## Friday, May 31, 2013

### Efficiently Sample from Normal (Gaussian) Distribution

The following code snippet samples from a standard normal distribution using the Box-Muller transform, which avoids nastiness like cropping to a fixed number of standard-deviations or rejection sampling.  I have shamelessly cribbed this from Wikipedia (the previous link), but use it all the time, so I'm putting it up as a snippet.

void utils_sample_normal( float &x, float &y ){
float u=drand48(), v=drand48();
float lnu = sqrt( -2.0*log(u) );
x = lnu*cos(2.0*M_PI*v);
y = lnu*sin(2.0*M_PI*v);
}


### pyPolyCSG library updated

I have updated the pyPolyCSG python constructive solid geometry library to use the most recent version of the Carve CSG library. The updates to Carve appear to make it significantly more robust as well as much faster.

The update to pyPolyCSG:
• Improves the robustness, at least on my existing scripts
• Improves the speed of performing Boolean operations
• Fixes a bug where vertex normals and texture coordinates were treated as vertices (thanks to Ryan Rix for finding this)
• Adds the ability to transform polyhedra by a 3x3 or 4x4 matrix (again thanks to Ryan Rix!)
You can get the updated version from github: https://github.com/jamesgregson/pyPolyCSG

## Sunday, May 26, 2013

### Smooth Feedrate Envelopes for Motion Control, Part II

In the previous post, I derived equations for smooth feedrate control of stepper motors, claiming that by using a smoother feedrate envelope that the motors could be driven faster with less chance of skipping steps and losing position.

In this post, I demonstrate this with a real stepper motor and show that it actually does work: using the envelopes does actually prevent the motors from losing steps.  My test setup is a single NEMA 17 stepper, driven by one of my A4988 driver breakouts, which is controlled by an Arduino sketch running on the Arduino Due.  I'm using half-stepping on the motors, driven by a 200KHz timer interrupt step callback which decides whether or not to step based on the interpolated supplied delays for the start and end of each move.  The move itself approximates a square wave, first accelerating from a slow feedrate, then performing a constant speed portion, then decelerating back to the initial feedrate.

The video below shows the stepper being driven using a constant acceleration profile, which causes the kinks in the feedrate graph in my previous post.
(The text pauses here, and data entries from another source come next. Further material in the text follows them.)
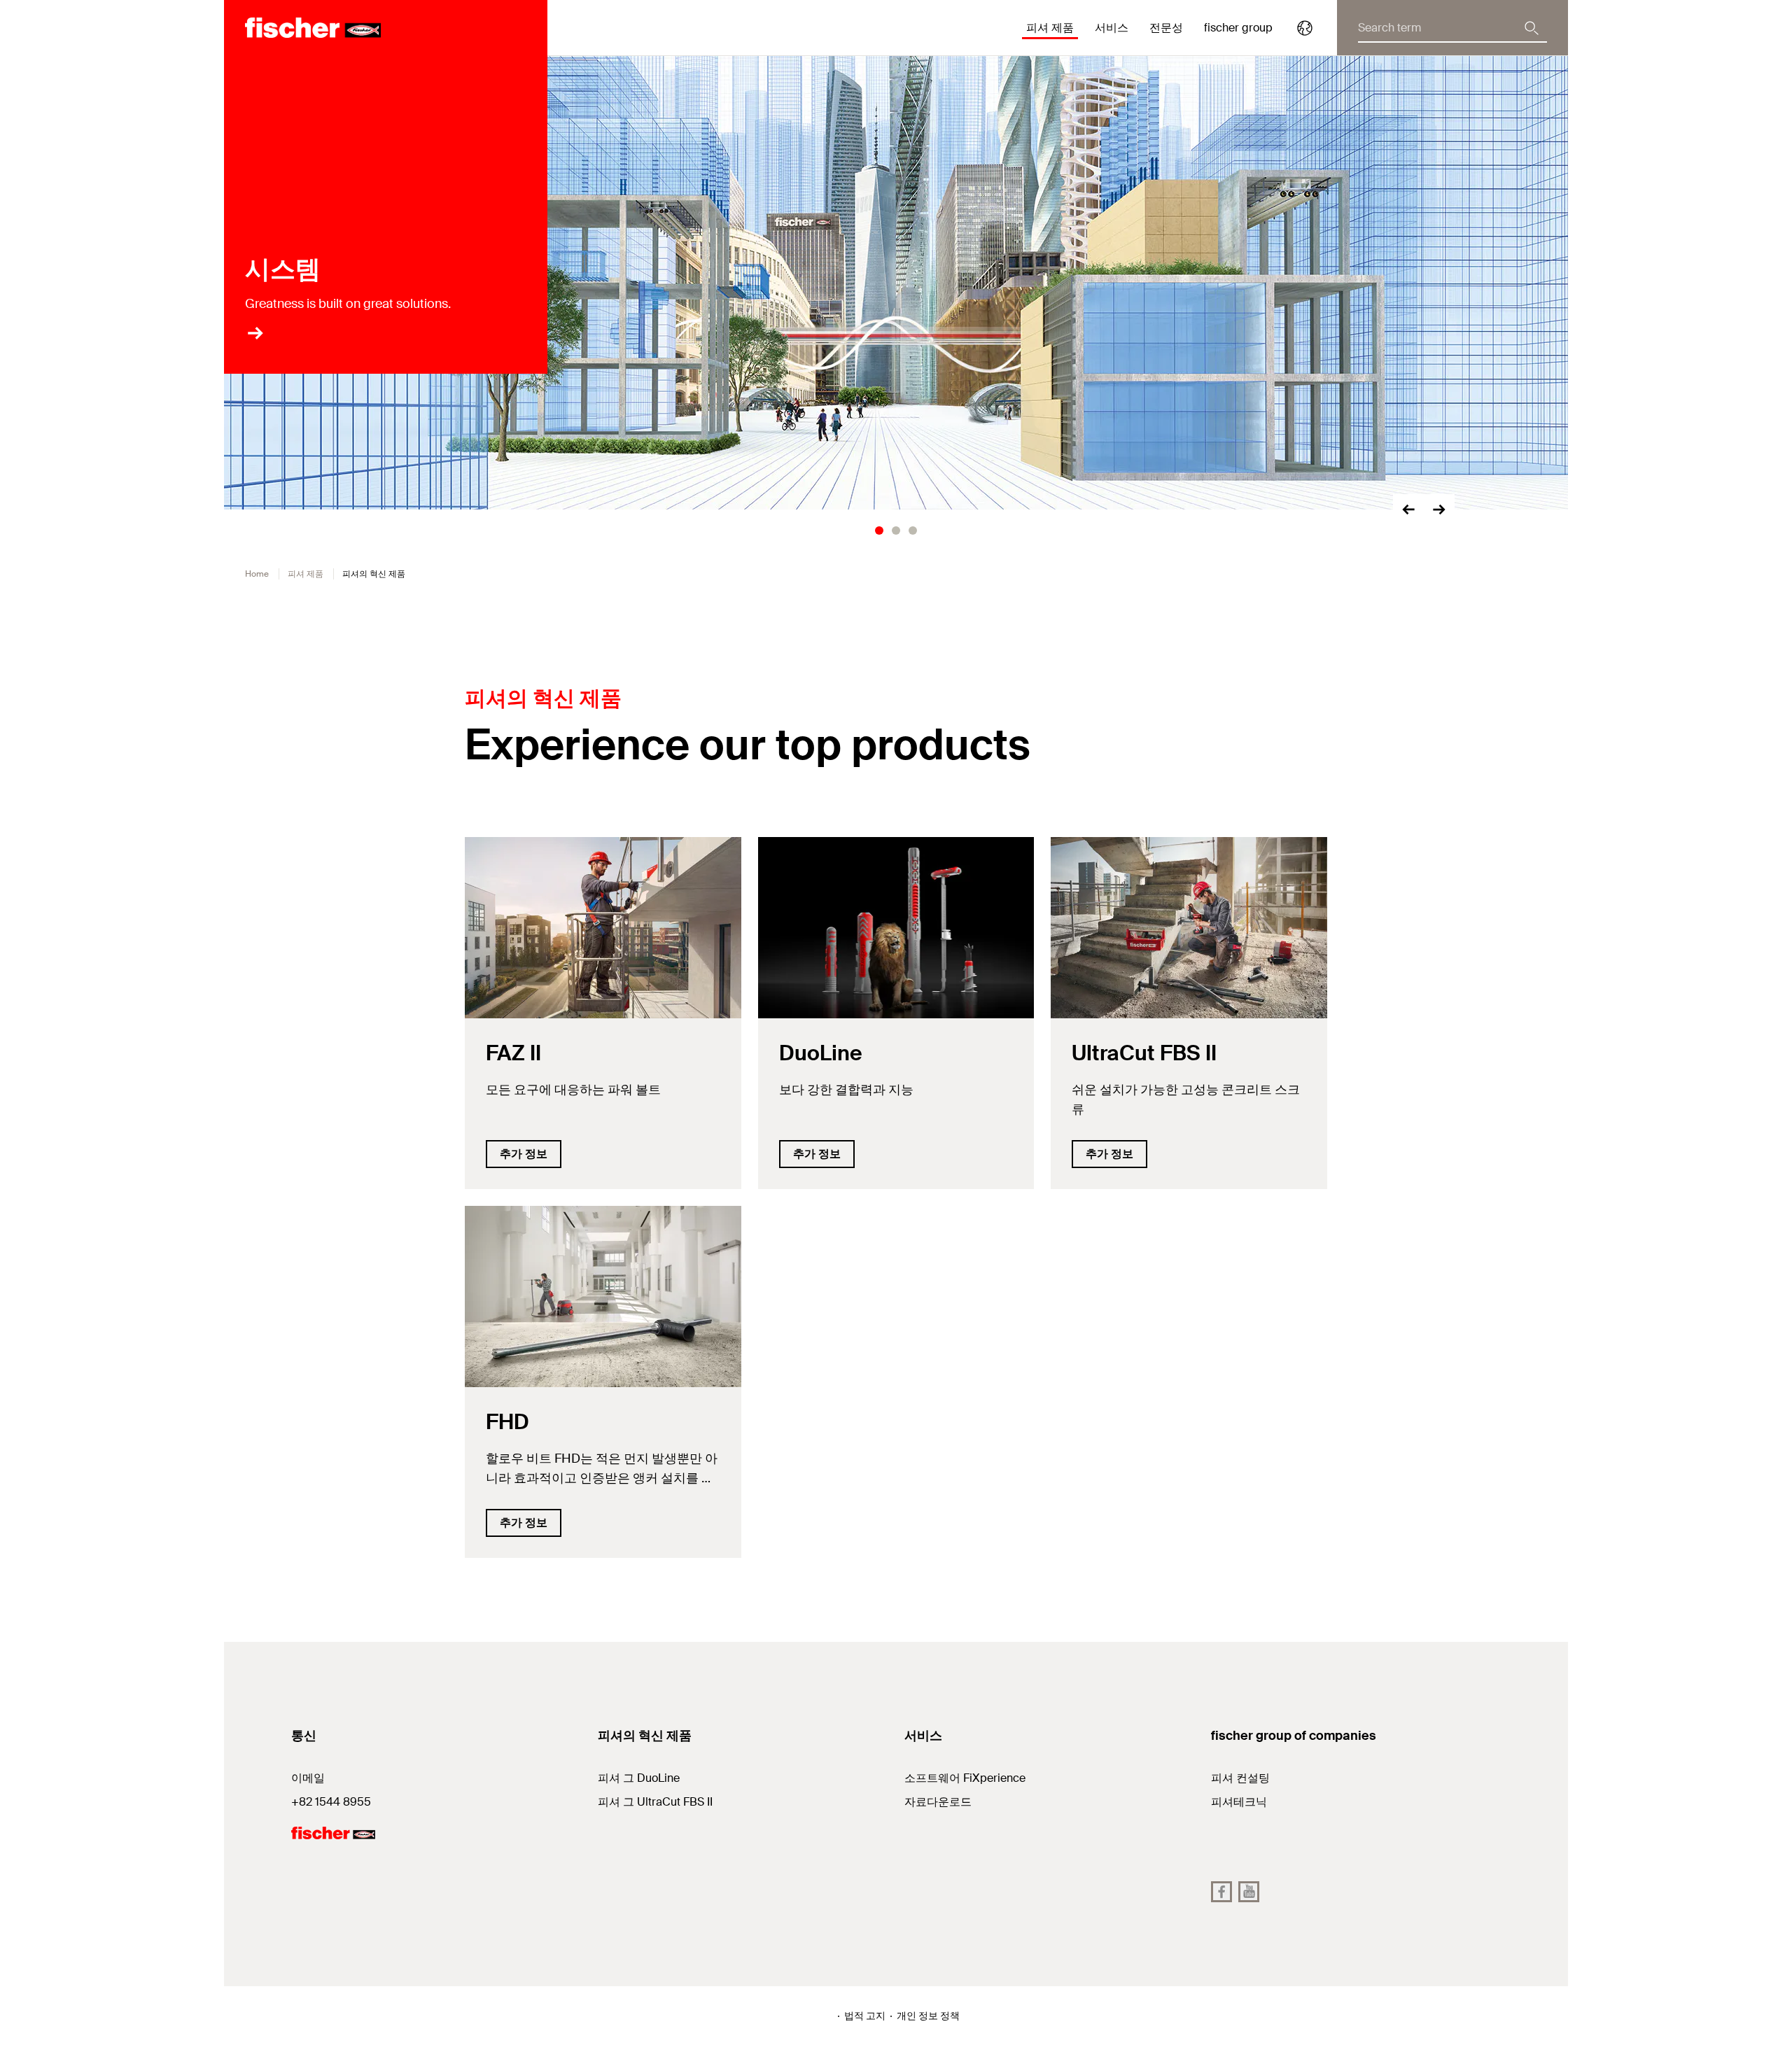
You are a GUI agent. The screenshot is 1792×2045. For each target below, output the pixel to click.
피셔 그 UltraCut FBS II (655, 1801)
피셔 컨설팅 (1240, 1778)
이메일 (308, 1778)
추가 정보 (523, 1153)
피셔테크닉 (1239, 1801)
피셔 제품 (305, 573)
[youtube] (1248, 1891)
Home (257, 573)
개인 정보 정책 (928, 2015)
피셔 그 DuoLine (639, 1778)
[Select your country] (1304, 28)
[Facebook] (1221, 1891)
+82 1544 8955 (331, 1801)
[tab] (879, 530)
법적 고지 (865, 2015)
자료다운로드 (938, 1801)
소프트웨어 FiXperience (965, 1778)
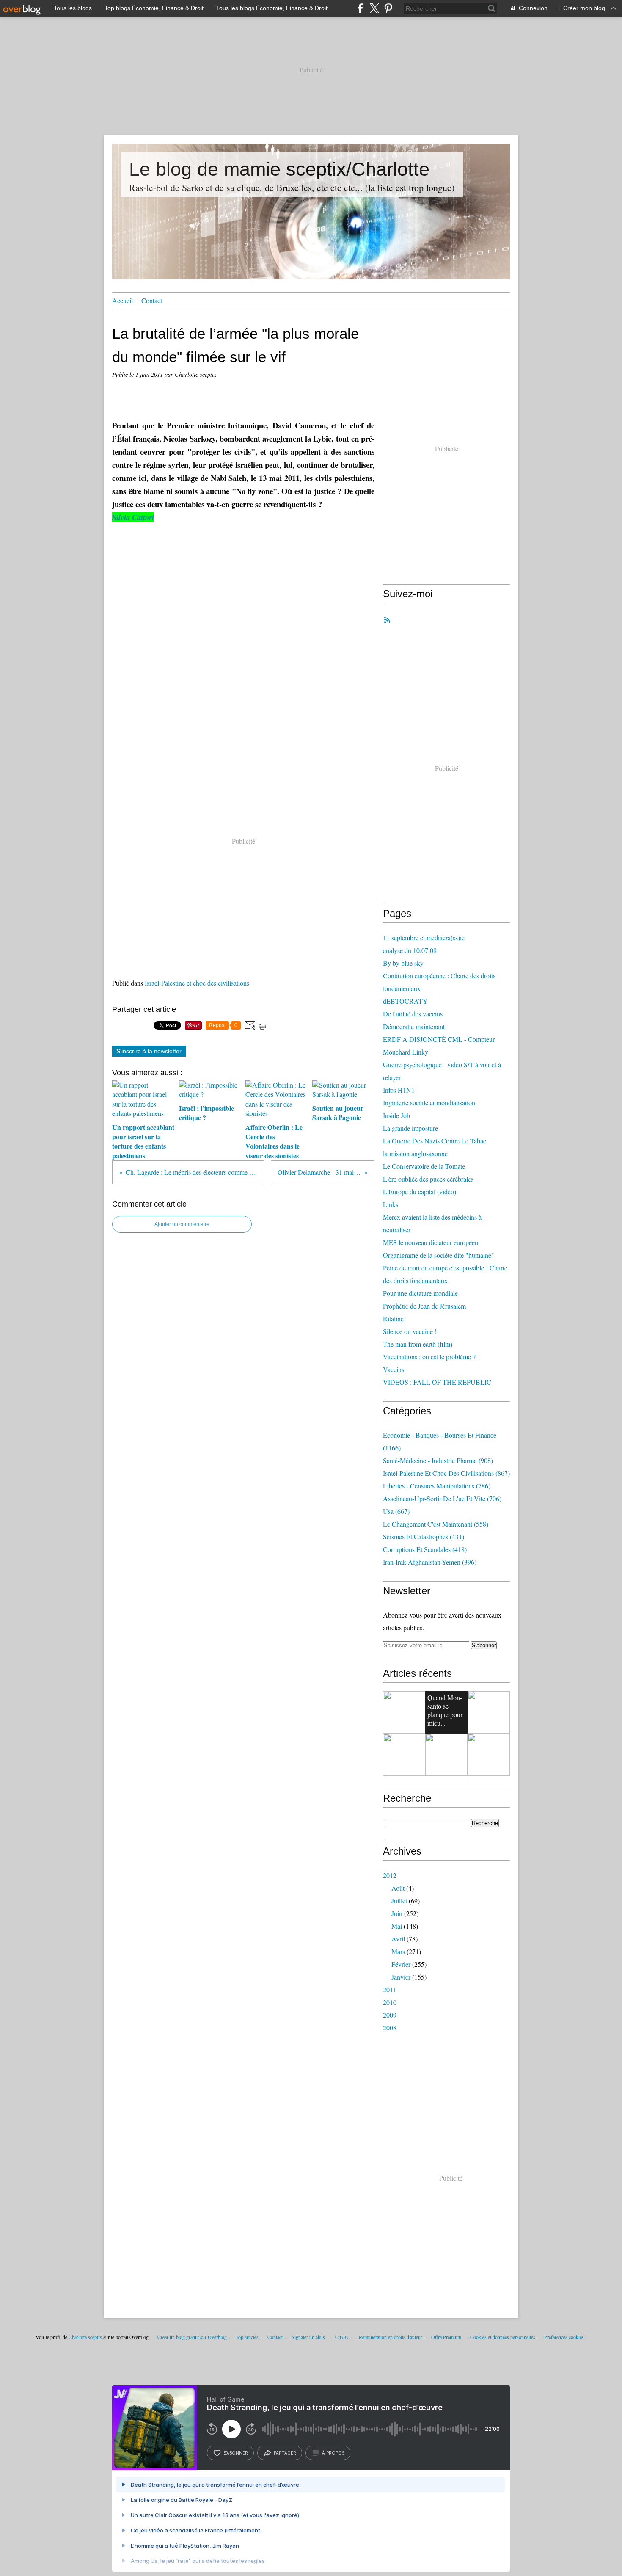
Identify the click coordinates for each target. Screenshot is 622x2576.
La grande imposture (410, 1128)
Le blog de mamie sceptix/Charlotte (279, 169)
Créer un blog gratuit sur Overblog (192, 2336)
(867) (446, 1473)
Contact (151, 300)
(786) (436, 1485)
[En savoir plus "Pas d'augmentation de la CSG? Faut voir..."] (446, 1755)
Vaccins (393, 1369)
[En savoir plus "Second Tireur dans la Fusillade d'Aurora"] (489, 1712)
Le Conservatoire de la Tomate (424, 1166)
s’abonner (235, 2452)
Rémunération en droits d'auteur (390, 2336)
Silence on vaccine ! (410, 1331)
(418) (425, 1549)
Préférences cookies (564, 2336)
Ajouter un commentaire (181, 1224)
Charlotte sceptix (85, 2336)
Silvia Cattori (133, 517)
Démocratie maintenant (414, 1026)
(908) (438, 1460)
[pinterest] (388, 8)
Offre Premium (446, 2336)
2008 (389, 2027)
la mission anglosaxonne (415, 1153)
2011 (389, 1989)
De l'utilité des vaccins (413, 1013)
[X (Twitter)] (374, 8)
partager (285, 2452)
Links (390, 1204)
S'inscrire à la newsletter (149, 1051)
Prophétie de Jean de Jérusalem (424, 1305)
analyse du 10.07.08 (410, 950)
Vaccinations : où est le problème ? (429, 1356)
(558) (435, 1523)
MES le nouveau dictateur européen (430, 1242)
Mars (398, 1951)
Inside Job (396, 1115)
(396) (429, 1561)
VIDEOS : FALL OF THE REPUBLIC (437, 1382)
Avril (398, 1938)
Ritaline (393, 1318)
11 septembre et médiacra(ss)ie (424, 937)
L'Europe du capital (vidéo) (419, 1191)
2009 (389, 2014)
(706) (442, 1498)
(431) (423, 1536)
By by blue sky (403, 962)
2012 (389, 1875)
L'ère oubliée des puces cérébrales (428, 1178)
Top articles (247, 2336)
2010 (389, 2002)
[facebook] (360, 8)
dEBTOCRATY (405, 1001)
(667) (396, 1511)
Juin (396, 1913)
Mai (396, 1926)
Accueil (122, 300)
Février (400, 1964)
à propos (333, 2452)
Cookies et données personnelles (502, 2336)
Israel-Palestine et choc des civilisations (197, 982)
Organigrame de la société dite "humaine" (438, 1255)
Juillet (399, 1900)
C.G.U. (342, 2336)
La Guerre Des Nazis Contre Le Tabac (434, 1140)
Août (398, 1887)
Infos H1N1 (399, 1089)
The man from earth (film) (417, 1343)
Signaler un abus (309, 2336)
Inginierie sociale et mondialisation (429, 1102)
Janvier (400, 1976)
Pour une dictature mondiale (420, 1293)
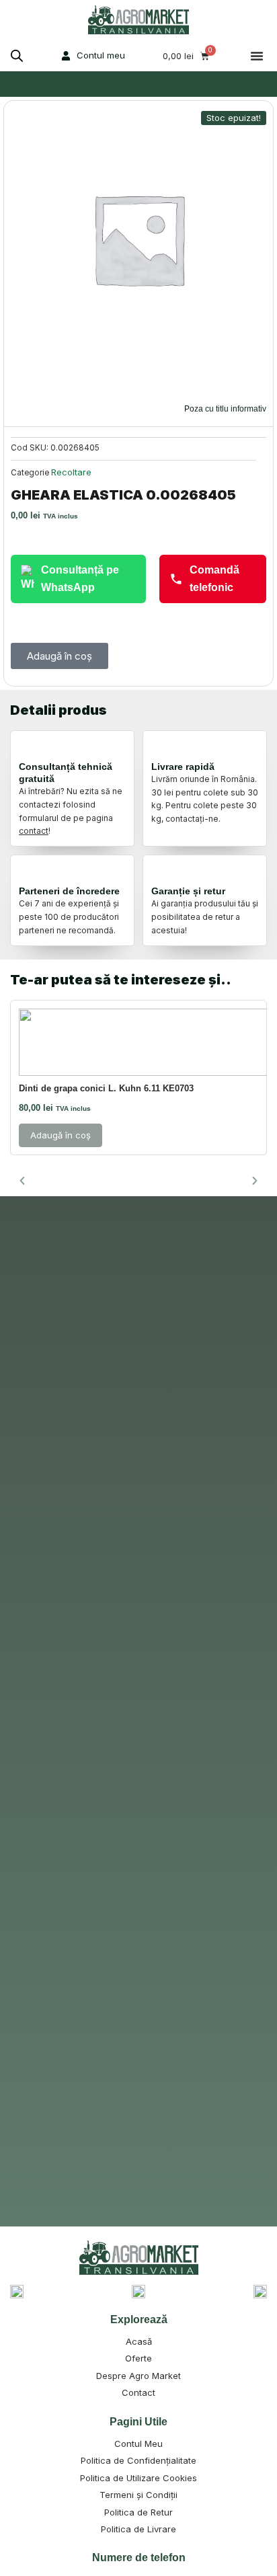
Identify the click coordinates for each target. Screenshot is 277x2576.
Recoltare (71, 472)
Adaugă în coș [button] (60, 1135)
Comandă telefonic (214, 578)
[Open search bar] (17, 56)
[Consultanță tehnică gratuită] (31, 747)
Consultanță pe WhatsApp (80, 578)
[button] (257, 56)
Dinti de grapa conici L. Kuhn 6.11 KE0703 (106, 1088)
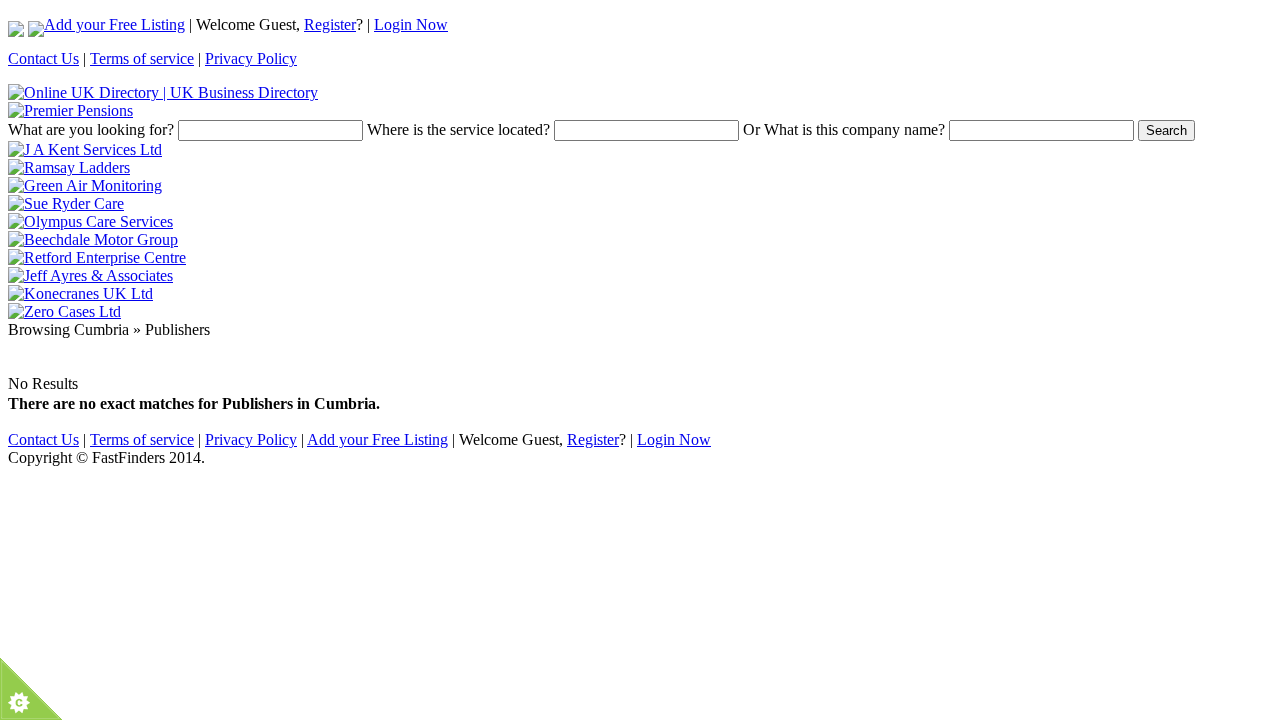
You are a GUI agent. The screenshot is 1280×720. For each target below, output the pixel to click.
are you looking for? (91, 129)
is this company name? (844, 129)
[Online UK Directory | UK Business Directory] (163, 92)
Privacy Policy (251, 58)
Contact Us (43, 58)
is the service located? (458, 129)
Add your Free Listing (114, 24)
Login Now (411, 24)
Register (330, 24)
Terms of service (142, 58)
You can clearly see it moving around on the table and stalling frequently before it reaches the top speed.

In contrast, here is the result using the third-order cubic feedrate envelope for the same set of moves. The stepper is easily able to handle the top speed and jerks around considerably less on the table.  Of course this comes at a price, a higher pulse-frequency must be used to resolve the acceleration profile.

You can get the code I used for this from following link: https://sites.google.com/site/jamesgregson/tmp/linear_move.zip, it includes a multi-axis DDA implementation suitable for use with timer-interrupts as well as the code for evaluating the feedrate envelopes.

## Thursday, May 23, 2013

### Smooth Feedrate Envelopes for Motion Control

When running motors it is desirable to run them as smoothly as possible to minimize vibrations and possible missed steps. This is why controllers for 3D printers and CNC machines typically incorporate some notion of acceleration rather than instantly switching from one feedrate to another.  Often this is done with a simple ramp of the feedrate, i.e. using a constant acceleration profile.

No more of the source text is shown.